> SOURCE DATA:

■ ■ ■ ■

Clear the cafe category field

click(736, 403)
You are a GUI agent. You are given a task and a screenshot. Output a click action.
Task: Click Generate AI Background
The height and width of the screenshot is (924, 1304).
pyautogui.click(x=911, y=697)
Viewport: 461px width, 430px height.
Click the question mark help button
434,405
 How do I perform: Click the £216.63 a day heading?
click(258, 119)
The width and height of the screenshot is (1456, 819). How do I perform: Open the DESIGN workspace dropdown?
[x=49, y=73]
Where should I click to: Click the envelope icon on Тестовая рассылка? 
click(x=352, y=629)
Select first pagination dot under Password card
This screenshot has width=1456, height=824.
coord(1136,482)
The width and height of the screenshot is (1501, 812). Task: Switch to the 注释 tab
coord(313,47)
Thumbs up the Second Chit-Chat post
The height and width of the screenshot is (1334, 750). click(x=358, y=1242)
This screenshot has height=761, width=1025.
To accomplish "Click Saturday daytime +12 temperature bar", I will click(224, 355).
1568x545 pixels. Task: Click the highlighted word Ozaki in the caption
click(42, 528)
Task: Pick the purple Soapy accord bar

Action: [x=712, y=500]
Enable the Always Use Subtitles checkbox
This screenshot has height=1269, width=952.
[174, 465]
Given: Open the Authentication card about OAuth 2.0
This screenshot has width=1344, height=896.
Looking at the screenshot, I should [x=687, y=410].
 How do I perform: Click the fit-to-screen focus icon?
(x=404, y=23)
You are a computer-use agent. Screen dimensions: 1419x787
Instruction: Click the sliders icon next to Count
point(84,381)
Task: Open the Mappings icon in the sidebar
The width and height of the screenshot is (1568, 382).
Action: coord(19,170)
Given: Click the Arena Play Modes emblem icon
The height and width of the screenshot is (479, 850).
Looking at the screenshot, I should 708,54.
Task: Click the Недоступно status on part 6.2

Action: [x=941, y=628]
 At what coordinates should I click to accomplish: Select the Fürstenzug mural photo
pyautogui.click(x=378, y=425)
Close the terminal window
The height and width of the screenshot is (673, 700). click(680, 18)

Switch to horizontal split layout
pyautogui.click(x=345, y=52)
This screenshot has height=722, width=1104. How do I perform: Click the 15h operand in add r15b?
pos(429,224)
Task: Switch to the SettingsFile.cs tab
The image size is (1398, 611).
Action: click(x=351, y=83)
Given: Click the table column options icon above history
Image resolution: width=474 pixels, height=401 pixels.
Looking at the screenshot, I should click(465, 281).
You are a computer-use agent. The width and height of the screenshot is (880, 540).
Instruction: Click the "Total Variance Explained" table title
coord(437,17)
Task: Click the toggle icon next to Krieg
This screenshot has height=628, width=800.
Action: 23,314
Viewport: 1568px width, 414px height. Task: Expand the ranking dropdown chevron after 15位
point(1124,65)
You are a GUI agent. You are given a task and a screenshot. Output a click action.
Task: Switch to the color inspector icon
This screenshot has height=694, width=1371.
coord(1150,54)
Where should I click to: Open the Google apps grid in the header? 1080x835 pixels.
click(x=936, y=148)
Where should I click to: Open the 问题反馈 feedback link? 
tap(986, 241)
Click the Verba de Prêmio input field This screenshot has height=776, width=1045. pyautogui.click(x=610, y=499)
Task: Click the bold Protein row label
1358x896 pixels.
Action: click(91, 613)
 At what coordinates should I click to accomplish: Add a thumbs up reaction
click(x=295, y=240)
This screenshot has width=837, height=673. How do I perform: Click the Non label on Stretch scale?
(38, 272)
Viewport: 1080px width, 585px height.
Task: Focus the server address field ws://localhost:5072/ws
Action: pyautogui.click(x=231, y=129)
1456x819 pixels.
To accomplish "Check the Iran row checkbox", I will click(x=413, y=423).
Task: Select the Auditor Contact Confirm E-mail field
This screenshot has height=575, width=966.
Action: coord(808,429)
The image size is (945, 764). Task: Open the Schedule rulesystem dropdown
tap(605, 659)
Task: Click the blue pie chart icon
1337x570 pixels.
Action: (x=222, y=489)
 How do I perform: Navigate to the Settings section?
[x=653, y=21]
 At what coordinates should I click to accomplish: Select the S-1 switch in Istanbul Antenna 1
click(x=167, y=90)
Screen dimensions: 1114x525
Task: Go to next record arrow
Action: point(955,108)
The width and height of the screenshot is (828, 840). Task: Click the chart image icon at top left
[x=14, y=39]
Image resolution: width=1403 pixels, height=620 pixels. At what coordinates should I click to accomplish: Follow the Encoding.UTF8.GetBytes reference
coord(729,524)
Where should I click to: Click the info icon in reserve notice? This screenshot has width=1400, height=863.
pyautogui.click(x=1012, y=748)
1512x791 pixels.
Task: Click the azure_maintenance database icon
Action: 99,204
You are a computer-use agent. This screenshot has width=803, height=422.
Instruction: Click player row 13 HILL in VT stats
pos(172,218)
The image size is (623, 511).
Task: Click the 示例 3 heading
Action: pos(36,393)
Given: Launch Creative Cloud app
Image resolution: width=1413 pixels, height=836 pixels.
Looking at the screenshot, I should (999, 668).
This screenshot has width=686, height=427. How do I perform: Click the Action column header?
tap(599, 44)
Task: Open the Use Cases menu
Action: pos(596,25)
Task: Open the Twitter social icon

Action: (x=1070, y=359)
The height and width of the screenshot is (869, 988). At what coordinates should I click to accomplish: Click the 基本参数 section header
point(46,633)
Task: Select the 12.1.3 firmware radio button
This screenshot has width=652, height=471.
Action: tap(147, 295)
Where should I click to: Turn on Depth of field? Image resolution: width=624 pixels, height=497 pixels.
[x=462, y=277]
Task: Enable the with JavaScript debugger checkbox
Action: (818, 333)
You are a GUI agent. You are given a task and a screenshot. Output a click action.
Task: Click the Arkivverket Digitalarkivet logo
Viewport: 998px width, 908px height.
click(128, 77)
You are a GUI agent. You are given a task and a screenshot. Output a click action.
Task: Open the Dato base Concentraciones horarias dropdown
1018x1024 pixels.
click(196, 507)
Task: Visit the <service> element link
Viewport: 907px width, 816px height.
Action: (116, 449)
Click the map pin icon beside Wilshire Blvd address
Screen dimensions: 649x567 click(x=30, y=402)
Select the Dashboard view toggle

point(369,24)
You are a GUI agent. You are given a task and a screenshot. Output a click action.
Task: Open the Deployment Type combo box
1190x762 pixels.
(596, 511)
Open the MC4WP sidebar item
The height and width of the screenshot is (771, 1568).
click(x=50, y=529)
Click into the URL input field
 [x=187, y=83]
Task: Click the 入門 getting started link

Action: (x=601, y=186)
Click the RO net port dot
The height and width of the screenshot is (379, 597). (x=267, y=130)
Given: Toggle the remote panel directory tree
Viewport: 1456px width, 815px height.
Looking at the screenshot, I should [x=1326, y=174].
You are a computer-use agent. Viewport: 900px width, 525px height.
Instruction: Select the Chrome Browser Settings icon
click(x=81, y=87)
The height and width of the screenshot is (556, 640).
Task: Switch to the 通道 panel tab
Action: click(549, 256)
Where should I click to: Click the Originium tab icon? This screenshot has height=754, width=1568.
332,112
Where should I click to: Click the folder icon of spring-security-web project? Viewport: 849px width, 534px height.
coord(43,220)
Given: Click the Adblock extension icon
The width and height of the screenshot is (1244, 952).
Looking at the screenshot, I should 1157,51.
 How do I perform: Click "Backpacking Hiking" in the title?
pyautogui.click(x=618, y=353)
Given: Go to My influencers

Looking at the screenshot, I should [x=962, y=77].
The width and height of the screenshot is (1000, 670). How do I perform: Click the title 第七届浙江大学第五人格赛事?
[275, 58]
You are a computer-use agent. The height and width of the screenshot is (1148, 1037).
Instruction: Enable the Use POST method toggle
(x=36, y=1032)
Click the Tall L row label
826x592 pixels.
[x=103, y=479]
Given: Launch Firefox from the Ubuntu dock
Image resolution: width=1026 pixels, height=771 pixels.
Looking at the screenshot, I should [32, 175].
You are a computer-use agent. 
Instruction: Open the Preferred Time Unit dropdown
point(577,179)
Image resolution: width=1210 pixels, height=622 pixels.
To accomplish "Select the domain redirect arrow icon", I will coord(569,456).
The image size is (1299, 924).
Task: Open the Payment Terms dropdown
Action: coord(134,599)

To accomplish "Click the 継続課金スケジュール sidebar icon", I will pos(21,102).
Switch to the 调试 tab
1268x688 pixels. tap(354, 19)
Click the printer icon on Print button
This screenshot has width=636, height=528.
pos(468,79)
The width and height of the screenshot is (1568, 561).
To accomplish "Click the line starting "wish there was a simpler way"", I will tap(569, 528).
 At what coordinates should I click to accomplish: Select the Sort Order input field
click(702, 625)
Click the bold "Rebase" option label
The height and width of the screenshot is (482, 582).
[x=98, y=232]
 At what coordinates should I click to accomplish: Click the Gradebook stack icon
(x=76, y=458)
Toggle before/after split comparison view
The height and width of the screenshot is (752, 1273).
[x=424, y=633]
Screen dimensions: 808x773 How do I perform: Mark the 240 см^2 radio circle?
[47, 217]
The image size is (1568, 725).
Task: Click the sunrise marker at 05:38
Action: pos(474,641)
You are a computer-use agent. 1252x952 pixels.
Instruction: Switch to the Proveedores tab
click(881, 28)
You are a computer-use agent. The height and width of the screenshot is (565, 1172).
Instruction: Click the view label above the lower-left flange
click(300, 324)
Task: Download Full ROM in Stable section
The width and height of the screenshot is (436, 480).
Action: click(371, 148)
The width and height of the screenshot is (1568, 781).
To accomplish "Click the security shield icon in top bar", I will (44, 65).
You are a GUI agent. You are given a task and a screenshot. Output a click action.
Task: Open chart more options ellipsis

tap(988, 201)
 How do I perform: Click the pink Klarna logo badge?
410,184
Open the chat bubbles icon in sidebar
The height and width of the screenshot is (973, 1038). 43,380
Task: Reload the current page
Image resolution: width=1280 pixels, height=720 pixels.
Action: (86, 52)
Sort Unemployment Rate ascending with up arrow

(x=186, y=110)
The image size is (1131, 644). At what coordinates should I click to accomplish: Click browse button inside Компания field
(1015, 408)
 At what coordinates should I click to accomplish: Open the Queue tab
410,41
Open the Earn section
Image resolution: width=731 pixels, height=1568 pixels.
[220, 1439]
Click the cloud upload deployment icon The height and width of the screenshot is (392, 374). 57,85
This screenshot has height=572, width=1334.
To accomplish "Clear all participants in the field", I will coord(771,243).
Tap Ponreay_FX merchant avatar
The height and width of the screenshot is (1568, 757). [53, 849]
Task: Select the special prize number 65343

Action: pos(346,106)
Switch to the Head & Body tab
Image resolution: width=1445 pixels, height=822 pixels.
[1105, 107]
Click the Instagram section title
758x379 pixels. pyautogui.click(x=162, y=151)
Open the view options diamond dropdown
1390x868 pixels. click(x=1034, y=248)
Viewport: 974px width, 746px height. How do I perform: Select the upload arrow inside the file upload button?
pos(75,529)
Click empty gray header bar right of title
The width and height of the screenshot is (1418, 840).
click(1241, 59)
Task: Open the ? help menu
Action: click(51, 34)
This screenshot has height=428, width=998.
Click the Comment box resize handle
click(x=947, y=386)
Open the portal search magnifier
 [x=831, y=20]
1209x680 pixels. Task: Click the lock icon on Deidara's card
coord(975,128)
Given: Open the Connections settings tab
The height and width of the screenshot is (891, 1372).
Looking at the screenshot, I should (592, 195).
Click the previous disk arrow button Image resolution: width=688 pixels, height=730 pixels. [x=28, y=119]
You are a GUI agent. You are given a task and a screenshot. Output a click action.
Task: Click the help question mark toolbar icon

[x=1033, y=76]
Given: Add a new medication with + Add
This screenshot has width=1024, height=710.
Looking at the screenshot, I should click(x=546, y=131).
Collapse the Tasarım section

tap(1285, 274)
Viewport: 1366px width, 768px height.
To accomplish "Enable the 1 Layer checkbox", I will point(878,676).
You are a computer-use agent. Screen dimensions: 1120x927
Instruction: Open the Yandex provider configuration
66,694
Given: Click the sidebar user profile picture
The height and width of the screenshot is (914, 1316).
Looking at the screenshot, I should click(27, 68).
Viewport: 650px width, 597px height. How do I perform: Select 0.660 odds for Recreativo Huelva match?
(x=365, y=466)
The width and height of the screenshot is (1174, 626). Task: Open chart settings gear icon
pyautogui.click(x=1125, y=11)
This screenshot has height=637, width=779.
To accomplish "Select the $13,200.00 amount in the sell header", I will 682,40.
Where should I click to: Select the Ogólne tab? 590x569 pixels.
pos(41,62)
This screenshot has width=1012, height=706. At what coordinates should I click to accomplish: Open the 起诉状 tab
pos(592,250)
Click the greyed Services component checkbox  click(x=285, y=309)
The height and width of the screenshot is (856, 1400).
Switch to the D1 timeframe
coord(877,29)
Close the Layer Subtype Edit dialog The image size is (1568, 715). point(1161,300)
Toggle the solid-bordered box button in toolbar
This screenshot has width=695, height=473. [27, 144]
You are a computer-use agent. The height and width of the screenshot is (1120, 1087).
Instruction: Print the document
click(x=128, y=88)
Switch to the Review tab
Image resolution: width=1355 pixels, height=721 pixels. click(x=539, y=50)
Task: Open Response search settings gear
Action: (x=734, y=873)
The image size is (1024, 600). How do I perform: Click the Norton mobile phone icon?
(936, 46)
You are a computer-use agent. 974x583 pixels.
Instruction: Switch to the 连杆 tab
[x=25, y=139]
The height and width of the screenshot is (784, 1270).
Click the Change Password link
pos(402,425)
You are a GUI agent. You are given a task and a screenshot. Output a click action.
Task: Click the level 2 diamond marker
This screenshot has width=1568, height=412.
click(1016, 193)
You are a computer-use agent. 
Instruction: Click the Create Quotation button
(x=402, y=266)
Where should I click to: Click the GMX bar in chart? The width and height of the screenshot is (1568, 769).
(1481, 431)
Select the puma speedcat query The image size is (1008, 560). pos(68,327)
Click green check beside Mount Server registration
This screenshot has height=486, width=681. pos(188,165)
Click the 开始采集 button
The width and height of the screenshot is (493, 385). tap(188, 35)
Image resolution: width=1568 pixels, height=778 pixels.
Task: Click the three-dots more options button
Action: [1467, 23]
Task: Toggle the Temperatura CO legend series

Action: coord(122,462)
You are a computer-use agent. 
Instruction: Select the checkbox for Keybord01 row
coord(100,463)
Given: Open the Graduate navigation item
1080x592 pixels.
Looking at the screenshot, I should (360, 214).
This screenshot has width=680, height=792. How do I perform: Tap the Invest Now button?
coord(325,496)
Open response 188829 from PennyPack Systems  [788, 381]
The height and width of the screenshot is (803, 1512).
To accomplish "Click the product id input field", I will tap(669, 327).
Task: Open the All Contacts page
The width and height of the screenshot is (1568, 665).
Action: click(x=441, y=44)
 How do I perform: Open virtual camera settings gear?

■ ■ ■ ■

> WHAT TO DO: Please, from the material above, copy only the lines from the line with "You are a computer-use agent. This" up to and including the line with "Task: Open the Deployment Type combo box", exactly as written.

> REPLY TO THE EXERCISE:
You are a computer-use agent. This screenshot has width=803, height=422.
Instruction: Click player row 13 HILL in VT stats
pos(172,218)
The image size is (623, 511).
Task: Click the 示例 3 heading
Action: pos(36,393)
Given: Launch Creative Cloud app
Image resolution: width=1413 pixels, height=836 pixels.
Looking at the screenshot, I should (999, 668).
This screenshot has width=686, height=427. How do I perform: Click the Action column header?
tap(599, 44)
Task: Open the Use Cases menu
Action: pos(596,25)
Task: Open the Twitter social icon

Action: (x=1070, y=359)
The height and width of the screenshot is (869, 988). At what coordinates should I click to accomplish: Click the 基本参数 section header
point(46,633)
Task: Select the 12.1.3 firmware radio button
This screenshot has width=652, height=471.
Action: tap(147, 295)
Where should I click to: Turn on Depth of field? Image resolution: width=624 pixels, height=497 pixels.
[x=462, y=277]
Task: Enable the with JavaScript debugger checkbox
Action: (818, 333)
You are a GUI agent. You are given a task and a screenshot. Output a click action.
Task: Click the Arkivverket Digitalarkivet logo
Viewport: 998px width, 908px height.
click(128, 77)
You are a GUI agent. You are given a task and a screenshot. Output a click action.
Task: Open the Dato base Concentraciones horarias dropdown
1018x1024 pixels.
click(196, 507)
Task: Visit the <service> element link
Viewport: 907px width, 816px height.
Action: (116, 449)
Click the map pin icon beside Wilshire Blvd address
Screen dimensions: 649x567 click(x=30, y=402)
Select the Dashboard view toggle

point(369,24)
You are a GUI agent. You are given a task and a screenshot. Output a click action.
Task: Open the Deployment Type combo box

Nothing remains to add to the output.